He usually pens his truisms in a wordy, portentous style, possibly designed to disguise their vacuity. ‘To have no more courage than a rabbit is definitely not to be everything you could be,’ he writes. Who would have thought it?
Any competition to find the most banal slice of Peterson wisdom would be hotly contended. The longlist would include, ‘We are all human. That means there is something about our experience that is the same. Otherwise, we would not all be human,’ (p310) and ‘Past, present, future – they all matter,’ (p86). Extraordinary to think that this sort of guff will soon be translated into 50 languages. Or – who knows? – perhaps it reads better in Urdu.
Sometimes he reads less like the world’s most influential public intellectual than the holiday replacement for a magazine agony aunt.
For Rule 10 – ‘Plan and work diligently to maintain the romance in your relationship’ – he rattles through all the usual tips: make space and time for romance, extramarital affairs lead to people being hurt, before venturing into more hands-on territory. ‘It would not be too bad an idea to have a shower. A little lipstick – that could be good. Some perfume. Some clothing that is attractive and erotic. Buy some lingerie for your wife, if you are a man, and wear it, with some courage, if you are a woman.’
Come again? In philosophical terms it’s a bit like turning over a page of Immanuel Kant’s Critique Of Pure Reason only to find an advertisement for Ann Summers. And, once started, he cannot stop: ‘Try some nice soft lighting – maybe some candles (and someone has to buy the candles, and should be encouraged to do so...)’. Is he being paid by the word? Before long, he throws in yet another rule: ‘Here is a rule: do not ever punish your partner for doing something you want them to continue doing. Particularly if it took some real courage – some real going above and beyond the call of duty – to manage.’ What’s he on about? As in so much of his writing, he stops short of providing details.
One of the characteristics of his prose is a propensity for clusters of adverbs and adjectives. It’s almost as though he’s taking advantage of a Buy-One-Get-Two-Free offer. For instance, a successful marriage is ‘a tangible, challenging, exceptional and unlikely achievement’, slaves are ‘miserable, wretched, angry and resentful’, you must always act ‘reliably, honestly, nobly’, and people who can’t commit end up ‘lonely, isolated and miserable’. And so it goes on.

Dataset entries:
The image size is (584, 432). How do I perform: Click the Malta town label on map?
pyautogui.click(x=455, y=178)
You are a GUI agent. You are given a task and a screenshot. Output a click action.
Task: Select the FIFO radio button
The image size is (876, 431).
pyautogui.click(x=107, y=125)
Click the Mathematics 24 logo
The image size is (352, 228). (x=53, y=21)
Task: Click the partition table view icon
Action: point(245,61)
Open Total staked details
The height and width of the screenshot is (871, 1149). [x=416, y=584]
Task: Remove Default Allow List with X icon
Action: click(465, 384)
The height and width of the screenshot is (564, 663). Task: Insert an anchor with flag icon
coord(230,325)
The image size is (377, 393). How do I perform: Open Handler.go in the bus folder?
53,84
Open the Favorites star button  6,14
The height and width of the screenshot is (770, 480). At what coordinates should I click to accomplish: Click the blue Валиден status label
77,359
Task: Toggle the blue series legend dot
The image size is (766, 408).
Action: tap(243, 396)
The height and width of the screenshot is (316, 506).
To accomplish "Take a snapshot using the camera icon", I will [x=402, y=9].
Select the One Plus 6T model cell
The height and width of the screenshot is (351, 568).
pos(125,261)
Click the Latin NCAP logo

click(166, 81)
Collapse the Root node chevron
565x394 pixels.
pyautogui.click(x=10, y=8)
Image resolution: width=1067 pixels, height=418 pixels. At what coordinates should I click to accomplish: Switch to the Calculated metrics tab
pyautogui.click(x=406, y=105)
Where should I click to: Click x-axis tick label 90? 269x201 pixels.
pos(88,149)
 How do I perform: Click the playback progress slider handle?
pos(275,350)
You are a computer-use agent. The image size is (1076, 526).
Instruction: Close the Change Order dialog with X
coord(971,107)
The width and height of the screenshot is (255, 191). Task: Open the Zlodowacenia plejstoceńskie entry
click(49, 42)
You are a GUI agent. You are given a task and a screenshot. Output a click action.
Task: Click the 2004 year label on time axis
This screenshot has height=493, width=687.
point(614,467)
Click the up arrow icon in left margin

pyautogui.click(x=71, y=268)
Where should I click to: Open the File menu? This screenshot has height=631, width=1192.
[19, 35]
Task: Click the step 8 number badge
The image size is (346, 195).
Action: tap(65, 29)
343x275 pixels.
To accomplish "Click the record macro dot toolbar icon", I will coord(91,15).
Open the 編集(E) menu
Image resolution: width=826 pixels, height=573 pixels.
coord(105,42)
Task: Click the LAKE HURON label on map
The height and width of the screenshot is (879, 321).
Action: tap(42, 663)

## WORK INSTRUCTION 1
Answer these questions using the review of Peterson's writing:
(a) Into how many languages is the work soon to be translated?
(b) What does Rule 10 state?
(c) What phrase does the review quote as Peterson's description of a successful marriage?
## WORK INSTRUCTION 2
Pick up the review of Peterson's prose after its final sentence and continue it.

## EXERCISE RESULT 1
(a) 50 languages.
(b) "Plan and work diligently to maintain the romance in your relationship."
(c) "a tangible, challenging, exceptional and unlikely achievement"

## EXERCISE RESULT 2
But every now and then, from out of the mists of sombre platitude pops something as daft as a brush. In a footnote, Peterson claims to have viewed 1,200,000 paintings on eBay while decorating his house, adding, ‘that has to be some sort of record’.
Elsewhere, he suddenly announces, ‘Nature is doing her best to kill us’. At another point, Peterson tells the story of one of his clients – he used to be a clinical psychologist – who was ‘profoundly unhappy’ and slept for 15 hours a day, fuelled by Valium and sleeping pills. Her problem, he felt, was that ‘she could not deal with the cruelty she saw everywhere around her. She was a vegan, for example, and that was directly associated with her acute physical terror of life.’
Vegans may be disturbed to hear that Dr Peterson’s cure involved taking her to a butcher ‘to help her overcome her fear of life’. There, she watched carcasses being cut up and ‘shaking and in visible tears’ placed her hand on the meat. ‘Excess sentimentality is an illness, a developmental failure,’ he explains. Later, the client announces, ‘I think I need to see an embalming’, so he takes her to a mortician, and she watches him making surgical alterations to a corpse and injecting embalming fluid.
‘My client had learned something vitally important about her tolerance for the terrors of life,’ boasts Peterson, before adding, as an afterthought, that he is ‘by no means claiming complete success in her treatment’.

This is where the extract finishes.